> _TASK DIRECTIONS_
Find the word "computer" in the listing below, then return every line it appears in.
[DATA Boundary: Start]
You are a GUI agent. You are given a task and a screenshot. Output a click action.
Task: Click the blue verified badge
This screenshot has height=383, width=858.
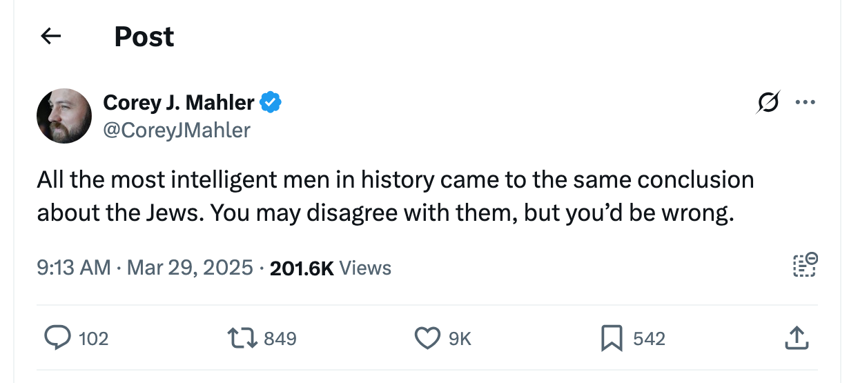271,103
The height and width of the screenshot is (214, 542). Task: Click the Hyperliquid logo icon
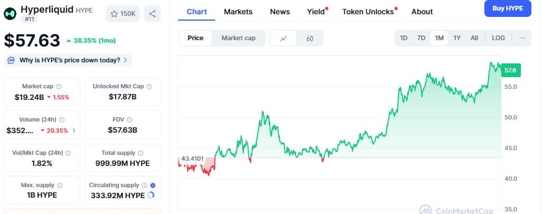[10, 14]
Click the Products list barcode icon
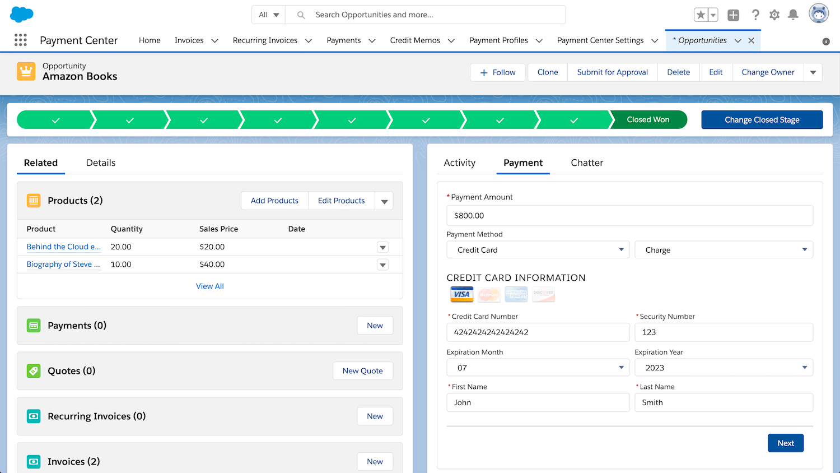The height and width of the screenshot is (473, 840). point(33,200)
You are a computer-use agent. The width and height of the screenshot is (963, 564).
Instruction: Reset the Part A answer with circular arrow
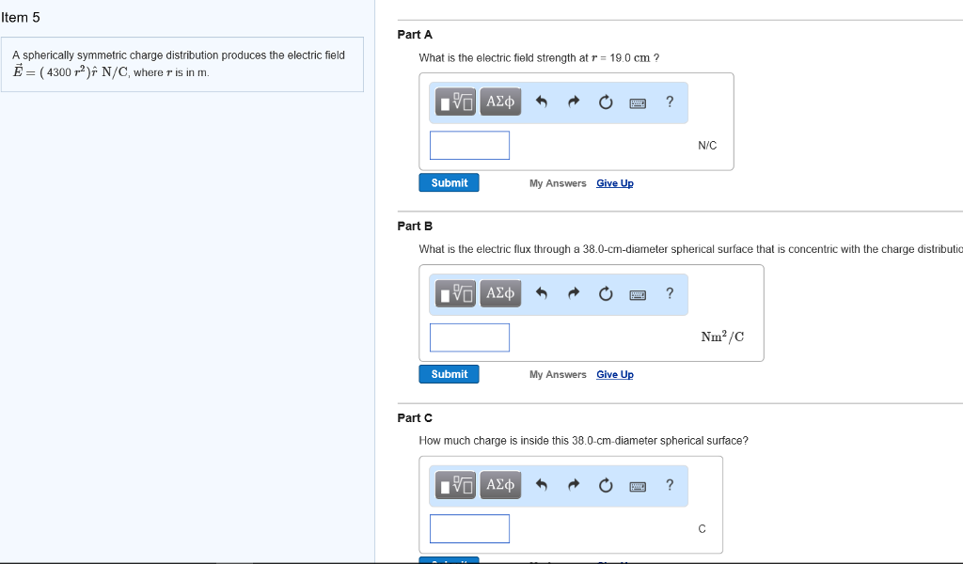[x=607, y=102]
[DATA Boundary: End]
[DATA Boundary: Start]
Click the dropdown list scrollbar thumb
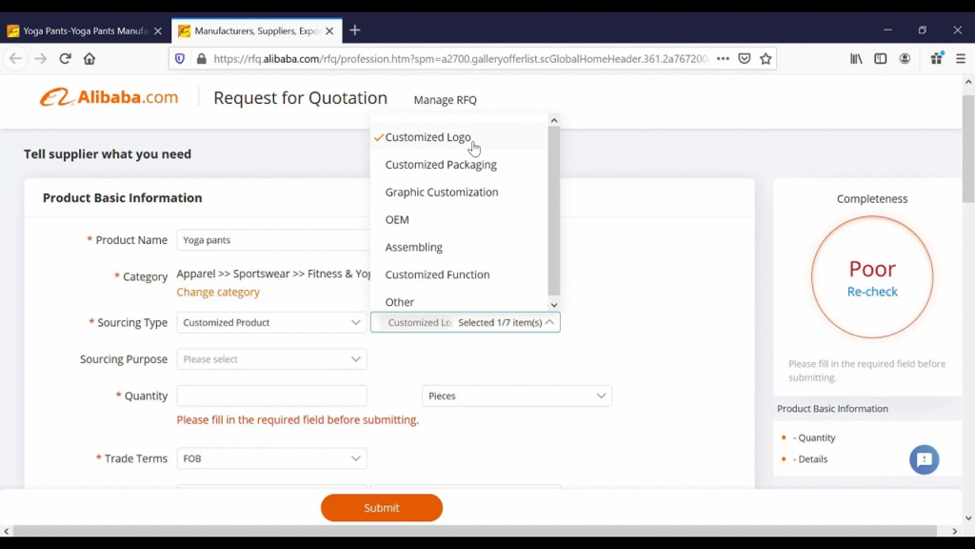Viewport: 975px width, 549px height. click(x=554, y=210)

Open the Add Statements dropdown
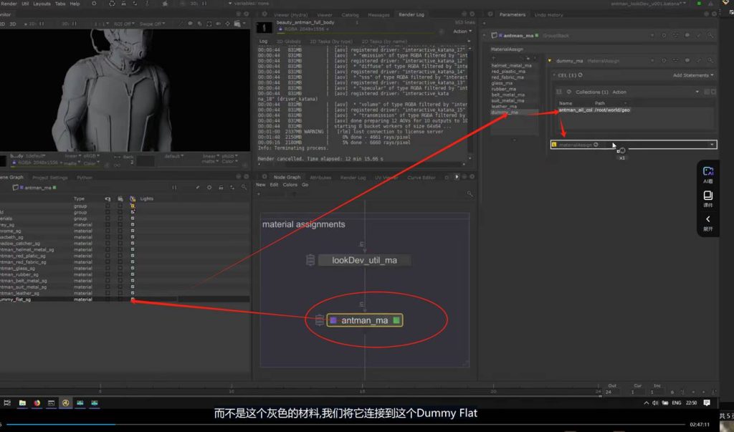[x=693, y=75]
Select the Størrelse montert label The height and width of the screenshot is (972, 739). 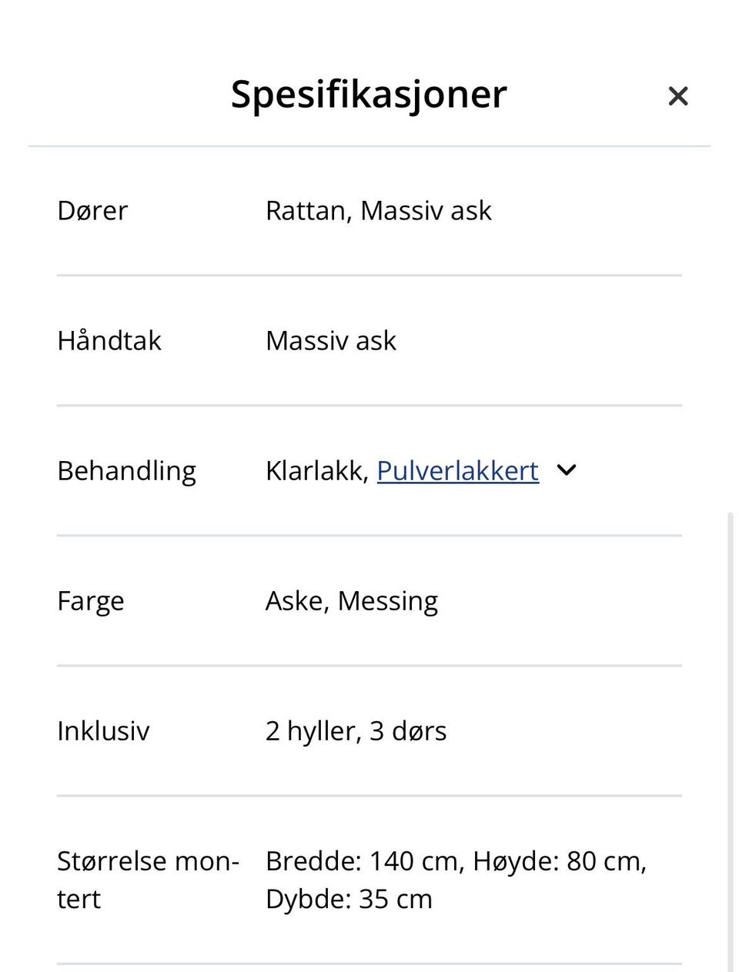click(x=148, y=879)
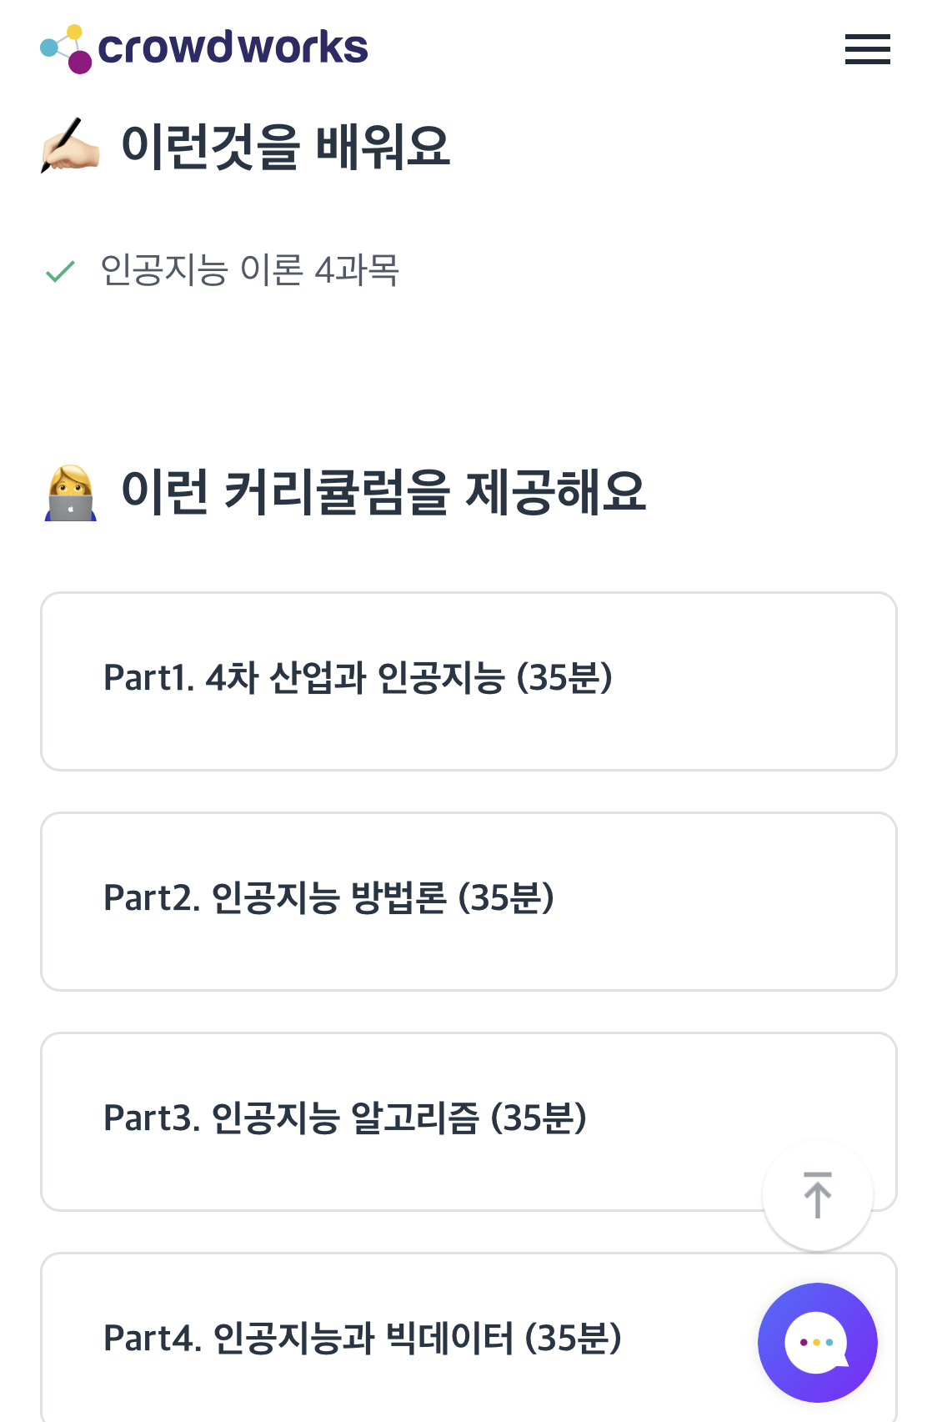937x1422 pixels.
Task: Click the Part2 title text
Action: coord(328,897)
[DATA Boundary: End]
[DATA Boundary: Start]
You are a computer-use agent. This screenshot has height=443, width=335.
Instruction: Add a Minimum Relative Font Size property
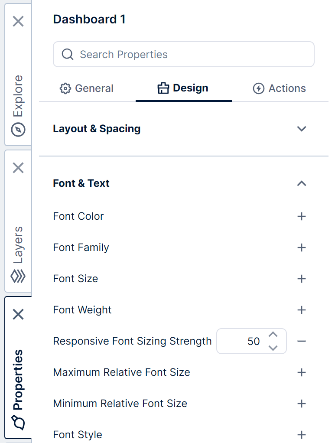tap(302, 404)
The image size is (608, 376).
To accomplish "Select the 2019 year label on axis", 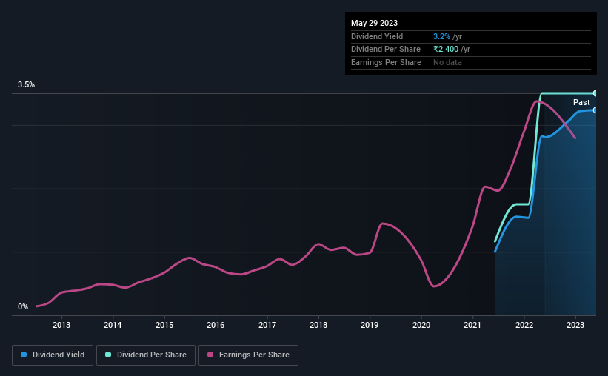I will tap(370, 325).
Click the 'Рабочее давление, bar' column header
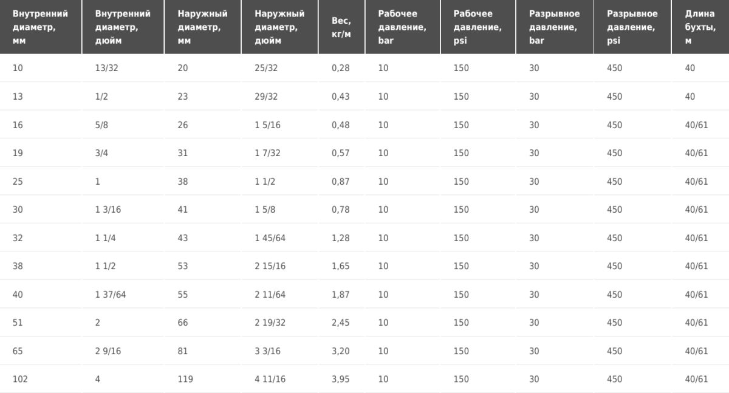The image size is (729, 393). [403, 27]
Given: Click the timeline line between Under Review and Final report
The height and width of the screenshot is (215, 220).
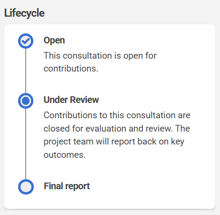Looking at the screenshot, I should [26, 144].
[DATA Boundary: End]
> _SOLUTION TO THIS EXERCISE_
You are a computer-use agent. The width and height of the screenshot is (963, 564).
You are a computer-use agent. This screenshot has height=443, width=335.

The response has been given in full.